XIC run MUL timer.acc 0.001 real_array[ctl.POS-1] TON timer 999999999 0


N.B. array has one more element than Length.


The TON eliminates calculating the difference.

ctl.POS (less 1) eliminates the need for a counter.


Something similar yes.

I leave the date and timestamps to database software, unless OP really wants to concat it as a string.

What I do is indirect address the counter value as the array position, use the RTO as a downtime totalizer for overall downtime. I use the /EN on the RTO to start a TON and OSR the RTO /EN to increment the counter by one, and OSF the /TT of the TON to MOV the /ACC of the TON to the array position.

I honestly couldn't think of a simpler way to do it.
 
On another note, I realize that not all versions support OSF / OSR so maybe this isn't the best way, but it's a method that even the newest of greenhorns can grasp.

You've seen the look in their eyes when you start talking bitshifting and file filling, especially bitwise operations.. I remember those days myself.
 
You've seen the look in their eyes when you start talking bitshifting and file filling, especially bitwise operations ...

Everybody who programs would really benefit from a course in machine code or even assembler. The choice of CPU hardly matters, just knowing the typical atomic instructions/operations makers everything else so simple.

And yeah, not understanding binary is just so limiting.
 
+1 for KISS.

At a bare minimum, every time the conveyor starts or stops, get the current value of WallClockTime (cf. this link), and push it on into a FIFO array, and OTE its low bit to the same state as the conveyor's RUN bit (the low bit is microseconds, so accuracy will not be significantly affected).

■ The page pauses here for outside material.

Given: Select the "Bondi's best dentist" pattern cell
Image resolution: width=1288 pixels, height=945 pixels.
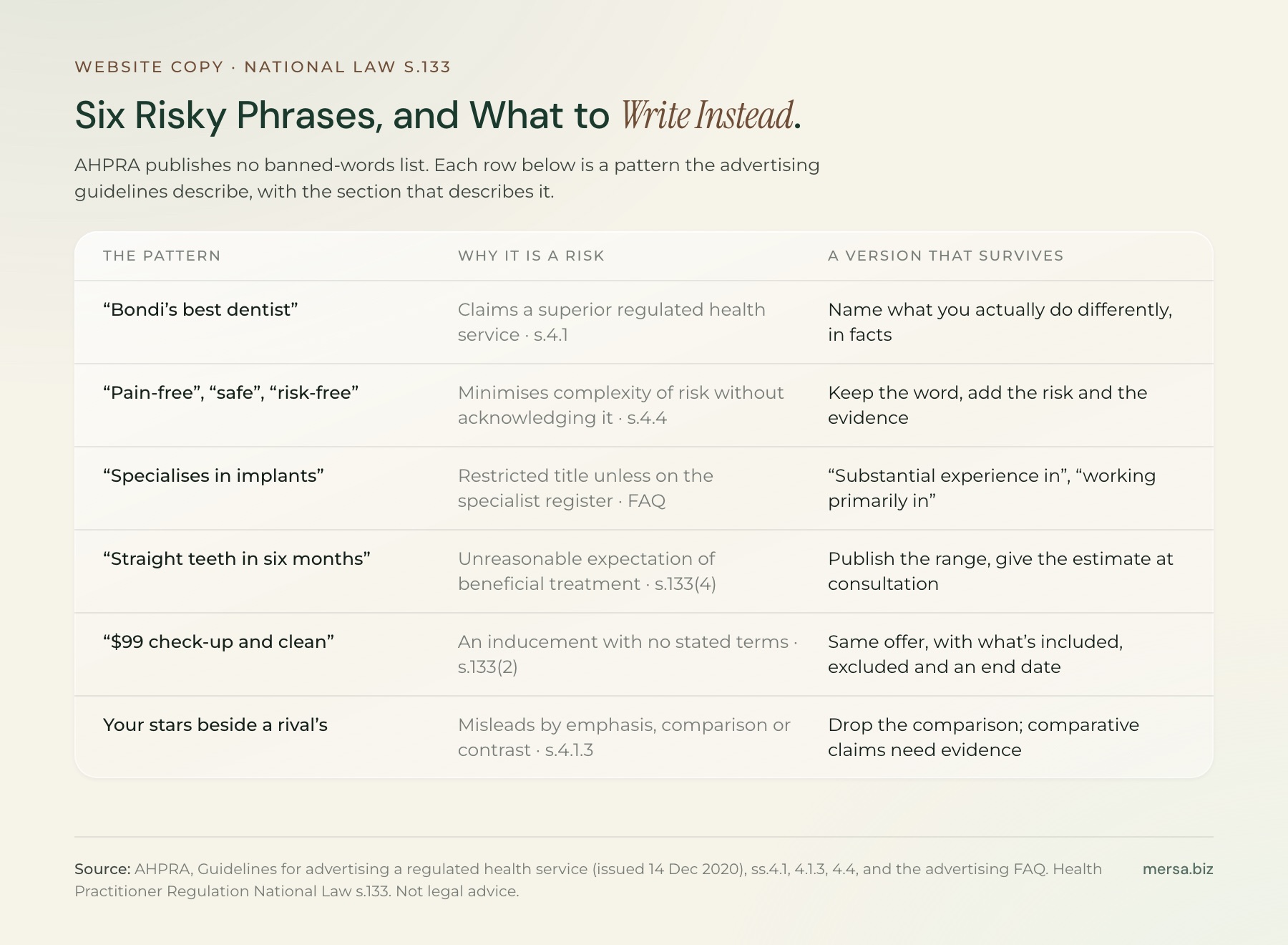Looking at the screenshot, I should click(200, 309).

An approach not quite a simple would create a UDT to time-tag each change of state of the conveyor run bit.

Using the search term LINT at @janner-10's URL above should get you to this link; which has links to download tools (AOIs, I would assume) for doing math with long integers.

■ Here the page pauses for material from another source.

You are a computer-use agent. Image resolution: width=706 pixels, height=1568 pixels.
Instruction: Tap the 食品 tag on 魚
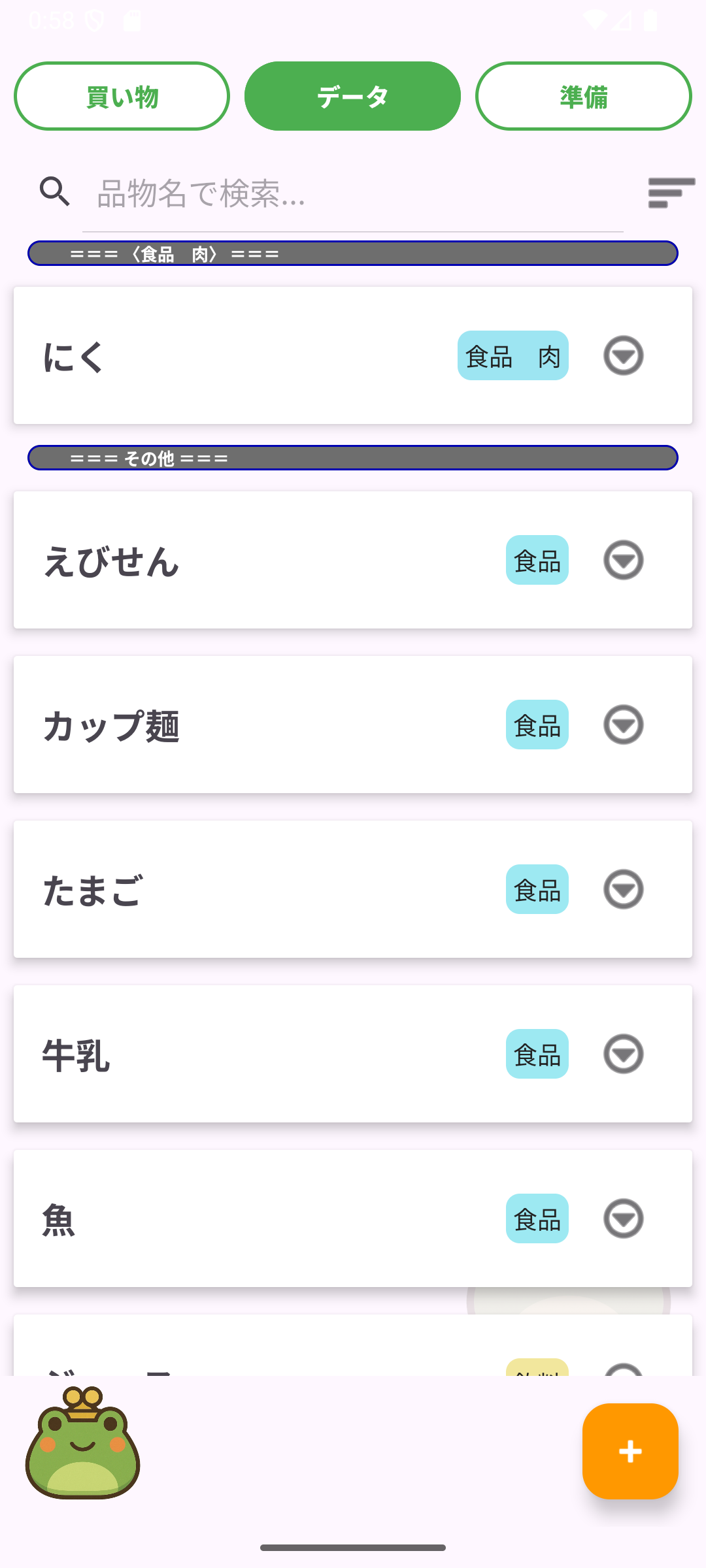(537, 1219)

You will spend more time fiddling about with converting the data in that FIFO to various output formats (don't forget daylight savings time) than with the code to do basic data gathering into the FIFO. Possibly the best way to handle it would be to upload the FIFO data to another machine, where calculations are easier to code e.g. a spreadsheet with VBA.


TL;DR


WallClockTime can be a 64-bit integer, LINT, or two 32-integers, DINTs, in an array. It represents elapsed microseconds since the epoch 1970-JAN-01 00:00:00.000000.

If you do everything in the PLC, make sure any floating-point calculations use LREALs.

Would it be easier just a you Timer, Counter and DateTime three tags? When it stops, Timer starts to time the duration, and count 1; when it stops, Timer stops and copy timer ACC, Counter counts and current datetime to there FIFO. You can even copy all these there tag to excel. You do not even need FIFO. IF you have a RSLinx Class, you can use python to write a simple program run in the backgroupd of your pc to populate the value to a csv excel file. Python can auto create and populate values.